You’d be forgiven for thinking, if you know me well, that I’m about to launch into some kind of blog about the Pink Floyd album with the same name (which is, I have to say, a very good album). But no, this is really about ‘animals’ – or, more specifically, about household pets.

I’ve just finished reading Dr.Nick Trout’s latest book ‘Ever By My Side’. Nick is a veterinarian. He grew up and trained in the UK but since shortly after qualifying as a veterinary surgeon he has worked almost exclusively in the US. In his first book (which I also narrated: Tell Me Where It Hurts) he described several of the cases he has worked with in his time at the Angell Animal Medical Center in Boston. In his latest he takes a more autobiographical look back at his personal experience with his own (and his family’s) feline and canine companions.

I must confess here that occasionally I am driven to tears by the material I read. Nick’s first book had one passage which I had to read several times before I was able to keep my emotions enough under control to allow the reader to experience their own truth of that particular moment in the story. But this time he had me going three or four times at least.


Those of you who have had no experience of growing up with pets may not understand what all the fuss is about. But I had the company of pets throughout my childhood. In my parent’s house I knew three dogs and four cats (not to mention a great many goldfish). Sandy was an Irish terrier, Mandy a black Labrador and Candy a Beagle. Smokey was a British Blue, Whisky and Frisky were Siamese and there was a ginger cat called Shandy (do you think we had a thing for rhyming names?).

But the pets that mean the most are those I had a part in choosing myself. Shortly after my first marriage my then wife and I went to pick up a kitten from a friend who had several. Needless to say we came home with two – Charlie and Champers we called them (something to do with ‘Champagne Charlie’). Charlie (he) was shorthaired and Champers (she) was longhaired.

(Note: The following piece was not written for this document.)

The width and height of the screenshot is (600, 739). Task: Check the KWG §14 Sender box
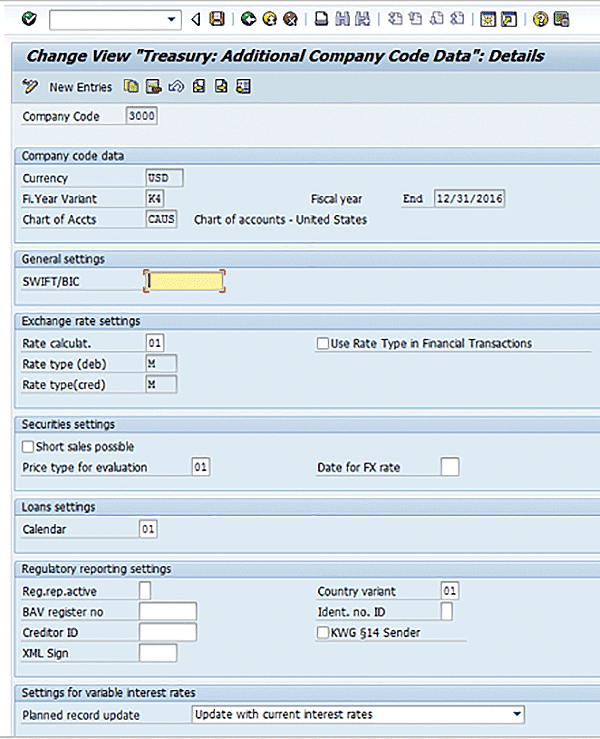pos(323,633)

After the end of that marriage both cats came with me, eventually surviving a long journey to settle in California. Charlie died at 11 years old – he hadn’t been well for a while and one day he crawled to his favorite place under the bed and left his mortal remains for us to find a few hours later. After Charlie left us Champers became a much friendlier cat – they’d neither of them been lap cats and that didn’t change, but she certainly sought our company much more often.

Champers was a tart! She really was. She was a real charmer and although she never became comfortable with being handled she loved to be near us and to be tickled and stroked. She slowly developed more and more health issues, but she stuck in there and made it past her 20th birthday. Then we come to the part that connects with my emotional side so strongly when I read about Nick and his experience as a vet. Especially when he describes dealing with the end of a much-loved pet’s life.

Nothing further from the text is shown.